Cost-cutting, revenue enhancement moves mean more work for no pay, agents say

By: Robert Carlsen

Thanks to Continental Airlines’ latest cost-cutting moves, airline bashing in the travel agency community is at an all-time high.

Among other things, Continental told retailers they would receive $25 “administrative” debit memos for any U.S. taxes and fees reported incorrectly. The airlines also doubled its paper ticket fee to $20 for domestic flights and made it applicable to all distribution channels, including agents.

There is also some bad news for low-fare customers, who Continental said would have to start paying for some services they now get free. An airline spokesman said Continental cannot legally disclose what fees will be charged until it happens, but new charges will be revealed during the next several weeks.

Travel agents, already pummeled by other major airline moves this year, were furious.

Janet Staton, president of Vista Travel in Las Cruces, N.M., shot off a letter to the local daily newspaper and authored a story to appear in two local monthly newspapers.

“I got some stuff off my chest,” Staton said.

Staton told her readers that “what is going on with the major airlines is not in your best interests. The sudden conversion to fiscal responsibility the airlines are announcing is totally self-serving and will result in less choice and higher fares for consumers.”

In order to save money, she wrote, the airlines have “stopped travel agents from doing any favors for you, such as getting a waiver if a fare went up overnight before you could decide if you wanted the ticket ... deleted senior staff in favor of cheaper, less experienced, poorly trained people ... done away with senior fares and senior coupon booklets, and, lowest of all, United Airlines did not pay its 9/11 pilots for their return flights.”

Staton reminded readers: “The people who are making your travel more difficult and more expensive are the very same people who have run these huge corporations into the ground and have been bailed out with our tax dollars.”

She also discussed the smaller airlines that are not getting the government attention that United and the biggies are.
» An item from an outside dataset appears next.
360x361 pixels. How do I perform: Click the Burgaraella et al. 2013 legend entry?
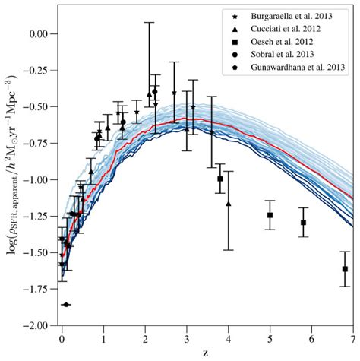(x=292, y=16)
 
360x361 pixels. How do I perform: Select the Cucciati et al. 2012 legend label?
(x=286, y=29)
She contended that the majors have serious congressional lobbyists and have lined the pockets of elected officials.

“Why does United deserve a federal bailout when smaller airlines like National and Spirit have been denied federal aid?” she asked.
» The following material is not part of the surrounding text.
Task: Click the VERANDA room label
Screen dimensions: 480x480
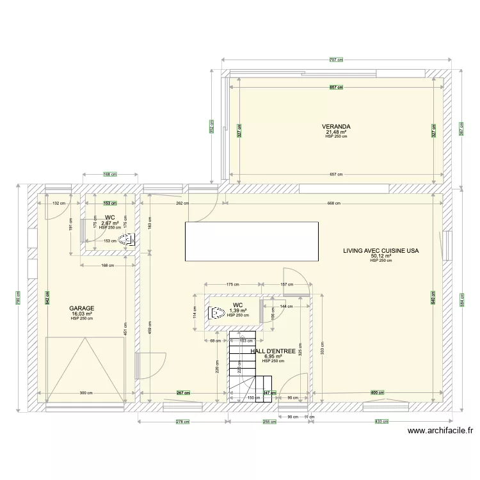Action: pos(336,127)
Meanwhile, John Clifford, president of International Travel Management in La Jolla, Calif., fired off a letter to Continental explaining that, with the new $20 fee for paper tickets, plus the additional fee his agency will need to implement to cover the paperwork cost, “my guess is that our clients will choose an alternative airline that we offer them which does not charge this ridiculous fee.”

He added, “Because we are already working for you for zero commission, I’m sure you will understand that Continental will now be my last choice in choosing a carrier for our corporate and leisure clients, for paper as well as electronic tickets.”